Christine Stuart / ctnewsjunkie
Senate Republican President Len Fasano (Christine Stuart / ctnewsjunkie)

HARTFORD, CT — Senate Republicans want to reframe the debate over highway tolls because they feel the facts and narrative have gotten away from lawmakers in favor of the idea.

With less than a month left in the legislative session and a special transportation fund that will be empty by 2022, Democrats in the House have been quietly waging a campaign to pass legislation that would re-establish tolls in the state.


On Facebook and through email newsletters, members of the House Democratic caucus have been asking their constituents to weigh in on the idea of tolls by sharing how much money other states collect.

House Speaker Joe Aresimowicz, D-Berlin, who posted a map of New England with a graphic showing the amount of toll revenue collected by other states, said Wednesday that he believes tolls are “inevitable” in the state of Connecticut.

He said he disagrees that the idea of erecting tolls in Connecticut is unpopular.

“They see it as a fairness issue,” Aresimowicz said.

He said the amount of money raised by surrounding states through tolls is astounding and Connecticut has a special transportation fund that’s going to be broke in 2022.

Senate Republican Leader Len Fasano, R-North Haven, said it’s not about whether it’s popular or not.

“You don’t get to that think box until you figure out whether it works or not,” Fasano said.

He said the others states in New England have border tolls because they did not make the same deal with the federal government that Connecticut did in 1983 after the Mianus bridge fatality.

“We made a deal with them that we would not put up border tolls,” Fasano said.

He said Connecticut could do congestion pricing tolls where drivers would pay a higher rate during higher traffic periods, but the question is “what would that model look like?”

The Connecticut Department of Transportation concluded a study in September 2016 that laid out a variety of options for congestion pricing and highway widening.

According to the Connecticut Congestion Relief Study, tolling I-95 could bring in about $286 million in gross toll revenue, and it would cost about $10 million in operating and maintenance. If Connecticut outsourced the operations and maintenance to a vendor, the revenue the state could see would go down by about $23 million. That option, laid out in the study, would require widening of I-95 in the Bridgeport-Stamford area.

There’s also an alternative option to toll Route 15, which may be sought as an alternate route for vehicles wishing to avoid a potential toll, according to the study.

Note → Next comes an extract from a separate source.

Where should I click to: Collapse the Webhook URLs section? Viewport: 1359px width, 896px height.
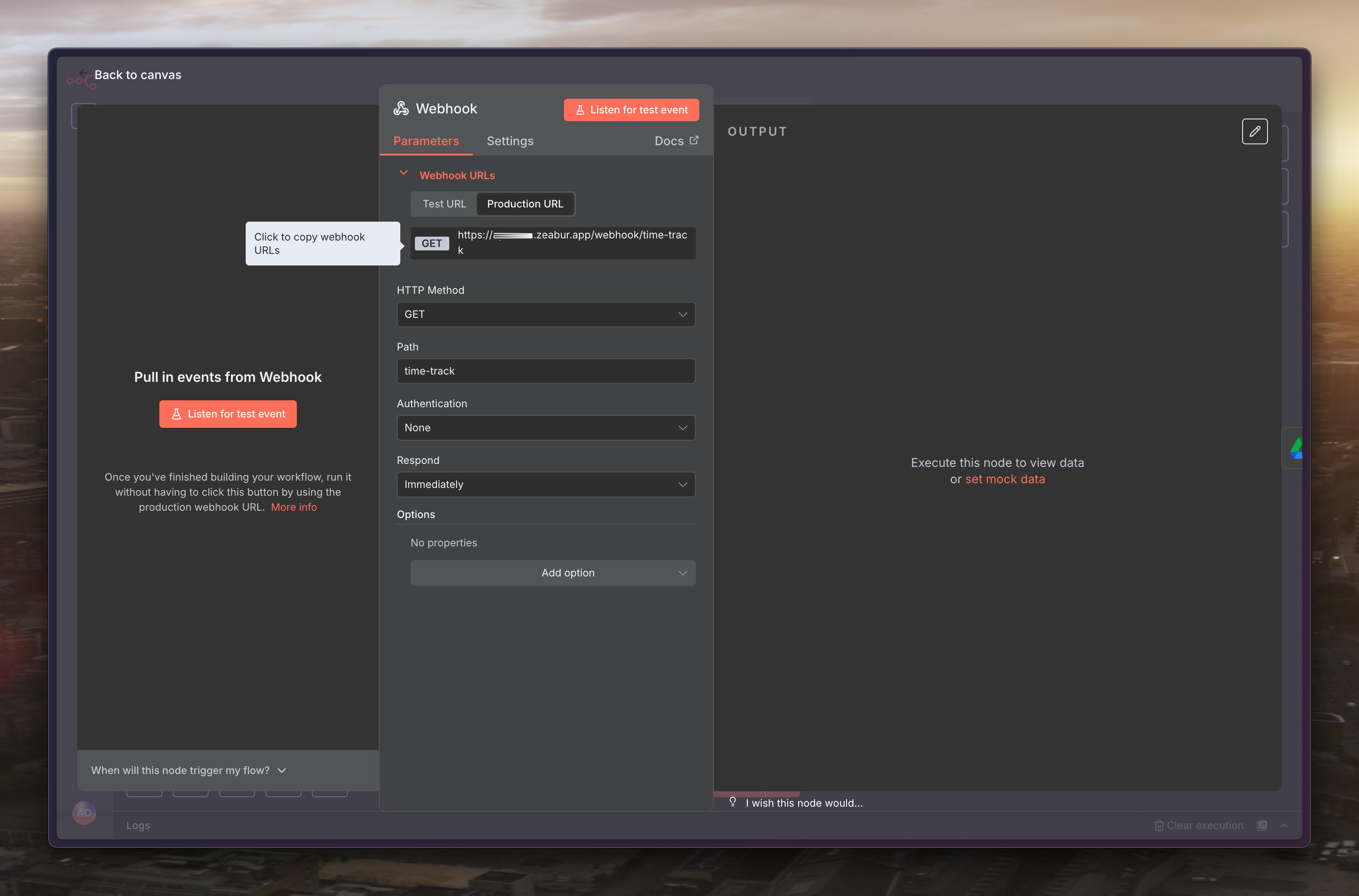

Tolling both I-95 and Route 15 were the best options for revenue and a reduction in congestion, according to the study.

There was also a study of the I-84 corridor, which found net tolling revenue could be anywhere between $43 million to $173 million depending on how far the state could toll. Tolling from New York to Hartford would bring in the most toll revenue and there would be 11 locations for the tolls to collect along the route.

The fiscal note for the bill says the amount of revenue the state could realize would depend on how the toll system is structured.

“The revenue impact of imposing tolls is indeterminate as it will primarily depend on: (1) the fee structure set by DOT; (2) which interstate highways and projects are tolled; (3) the associated administrative and capital costs, and; (4) the federal laws governing the circumstances under which the tolls are allowed,” the Office of Fiscal Analysis writes in its fiscal note.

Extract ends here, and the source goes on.